◆ What to produce ◆
Transcribe, word for word, the part of the git commit guidelines that opens with the words containing "Commit Format" and closes with "(no functional changes)".

Git Commit Guidelines
When making changes to code, commit your changes incrementally as you work.
Commit Format
code
<type>: <subject> <body>
Commit Types
- •feat: New feature or functionality
- •fix: Bug fix
- •chore: Maintenance tasks, dependency updates, configuration changes
- •docs: Documentation only changes
- •style: Code style/formatting changes (no functional changes)
- •refactor: Code restructuring without changing functionality
- •test: Adding or modifying tests
- •perf: Performance improvements
Subject Line Rules
- •Maximum 90 characters
- •Start with lowercase
- •No period at the end
- •Use imperative mood ("add" not "adds" or "added")
Body Rules
- •Separate from subject with blank line
- •Wrap at 72 characters
- •Explain what and why, not how
- •Only include when the change requires context
Commit Frequency
- •Commit after each logical unit of change
- •Each commit should represent one coherent change
- •Don't bundle unrelated changes
Examples
Good Examples
code
feat: add user authentication middleware Implements JWT-based authentication for API routes. Includes token validation and refresh logic.

◆ Collected material ◆
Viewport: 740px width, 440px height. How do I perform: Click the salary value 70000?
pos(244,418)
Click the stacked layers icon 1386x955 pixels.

◆ Task answer ◆
Commit Format
code
<type>: <subject> <body>
Commit Types
- •feat: New feature or functionality
- •fix: Bug fix
- •chore: Maintenance tasks, dependency updates, configuration changes
- •docs: Documentation only changes
- •style: Code style/formatting changes (no functional changes)